**Set problem:** Convert the records, from the line containing "You are a GUI" through the end of the records, into a JSON list of strings with one string per line and no blank lines. Omit the pictures from the result.
-------- Records shown
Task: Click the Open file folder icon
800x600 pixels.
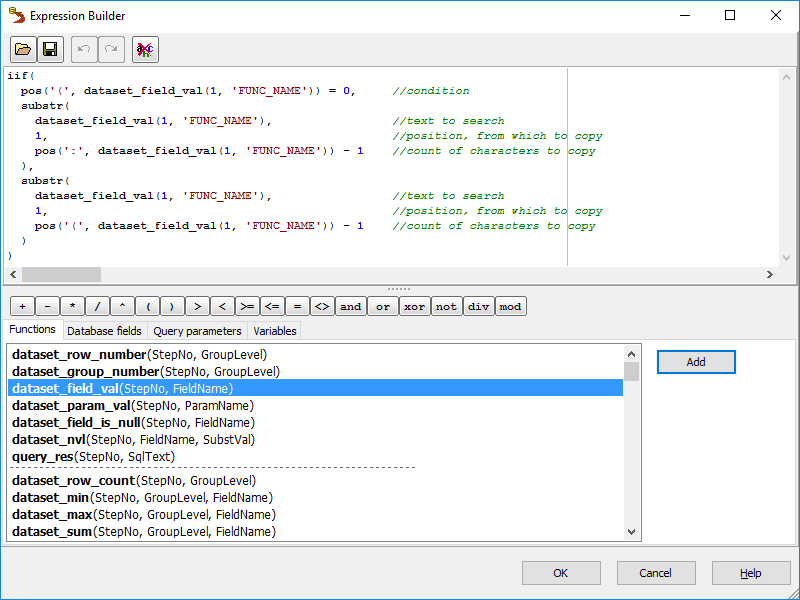Action: pyautogui.click(x=23, y=49)
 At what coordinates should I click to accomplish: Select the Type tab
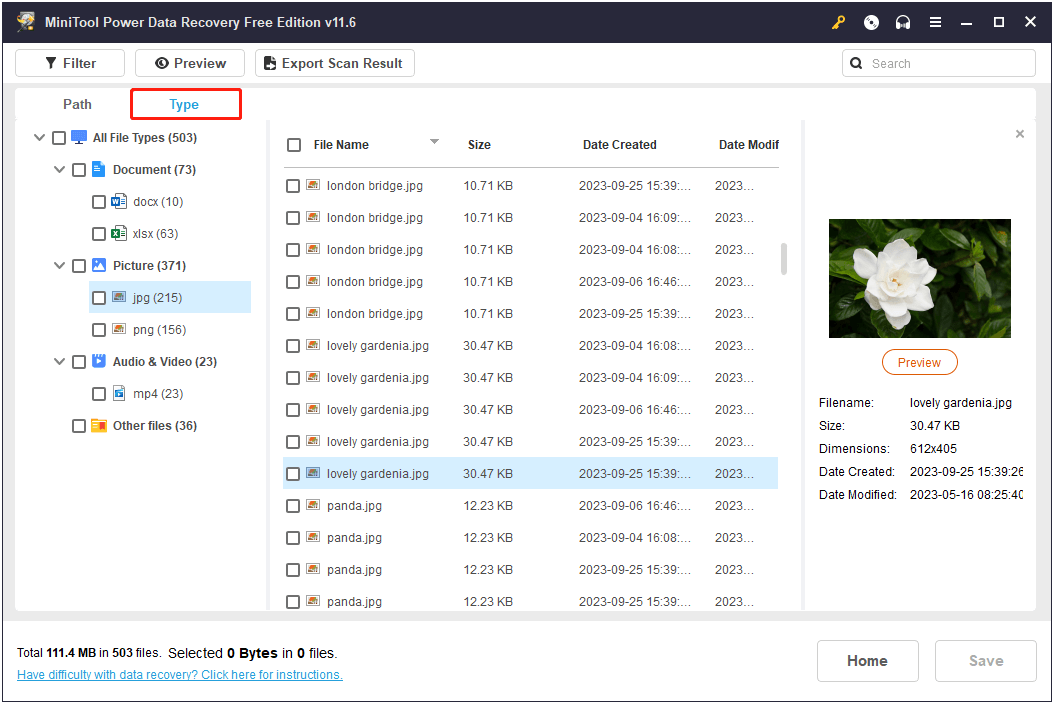click(185, 104)

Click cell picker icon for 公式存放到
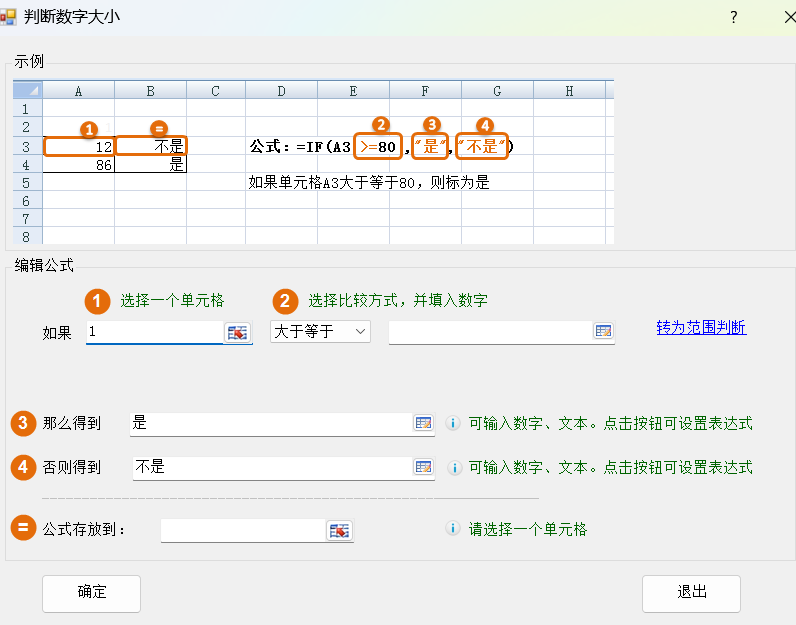pyautogui.click(x=340, y=530)
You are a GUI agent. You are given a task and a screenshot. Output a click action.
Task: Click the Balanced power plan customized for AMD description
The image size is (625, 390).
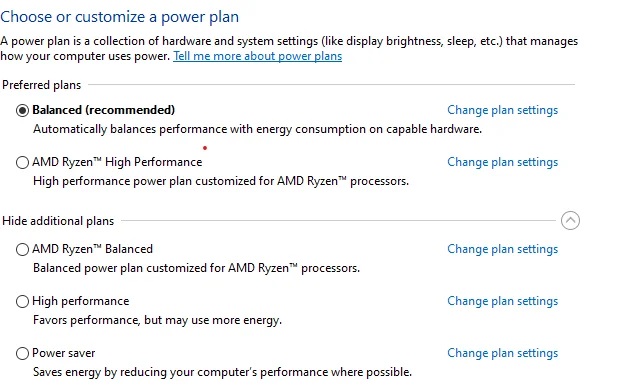(x=197, y=268)
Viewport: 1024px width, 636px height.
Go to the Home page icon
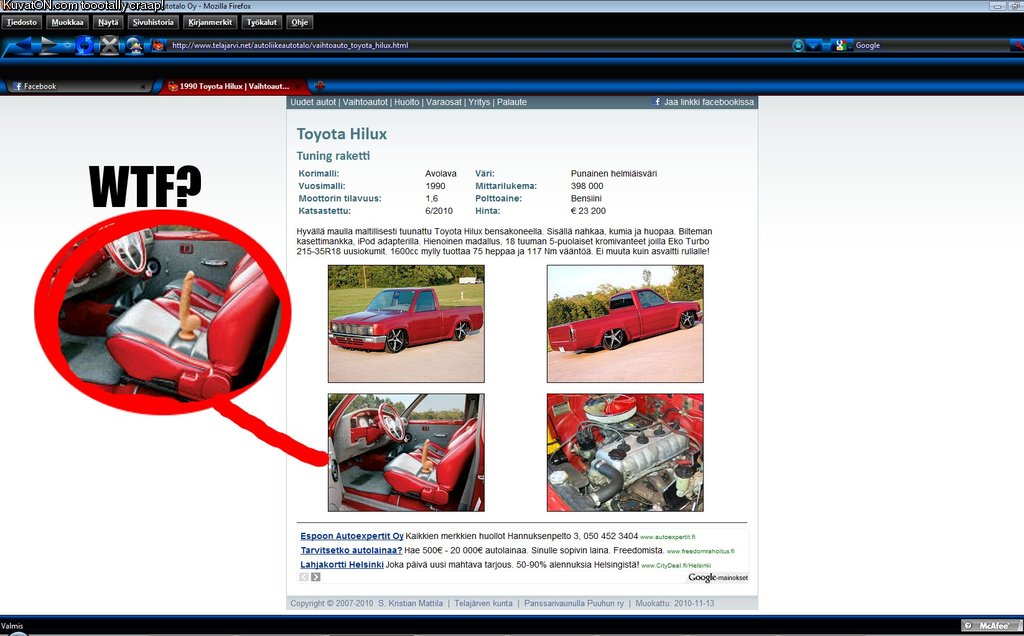(134, 45)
----------------
**Full answer:**
[
  "You are a GUI agent. You are given a task and a screenshot. Output a click action.",
  "Task: Click the Balanced power plan customized for AMD description",
  "The image size is (625, 390).",
  "(x=197, y=268)",
  "Viewport: 1024px width, 636px height.",
  "Go to the Home page icon",
  "(134, 45)"
]